Arthur Wauters, parlementaire belge, a rejoint Londres en 1940 pour poursuivre la guerre contre l’Allemagne nazie. Il se trouve chargé de la propagande et de l’information par son gouvernement au sein du Bureau d’information anglo-américain. C’est dans ce contexte qu’il publie Eve en salopette, un panorama de l’évolution du travail des femmes en Angleterre.

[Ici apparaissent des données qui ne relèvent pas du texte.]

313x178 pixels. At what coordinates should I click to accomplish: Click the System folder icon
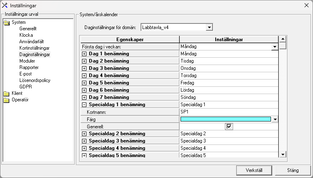coord(6,23)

En évoquant les différentes professions exercées par celles-ci, Arthur Wauters précise que « la première femme avocate fit sensation, la première femme médecin fit scandale, la première femme policière fut considérée comme une offense au sexe fort ». Bien que selon lui, « les femmes aient tout envahis », il reconnait qu’elles se trouvent à la hauteur du rôle qui leur est attribué et que « l’Angleterre, qui défend sa liberté, a contracté une immense dette de gratitude envers ces femmes. » L’auteur n’est pas certain que ce travail perdure à l’issu du conflit. Il précise : « si les femmes veulent rester dans les usines après la guerre, il faudra que ces usines d’abord transforment leur production actuelle en production de paix ».
En France, l’activité féminine augmente également pendant l’Occupation malgré les restrictions législatives du travail salarié et l’idéologie reproductrice imposée par le Commissariat général à la famille du Gouvernement de Vichy. Selon Françoise Battagliola, auteure de Histoire du travail des femmes, ce paradoxe est lié au fait que « les mesures d’interdiction du travail des femmes, instaurées pendant une période de chômage, ne résistent pas aux besoins en main d’œuvre et aux difficultés quotidiennement rencontrées par les ménages, dues à la dégradation du pouvoir d’achat et aux difficultés de ravitaillement. »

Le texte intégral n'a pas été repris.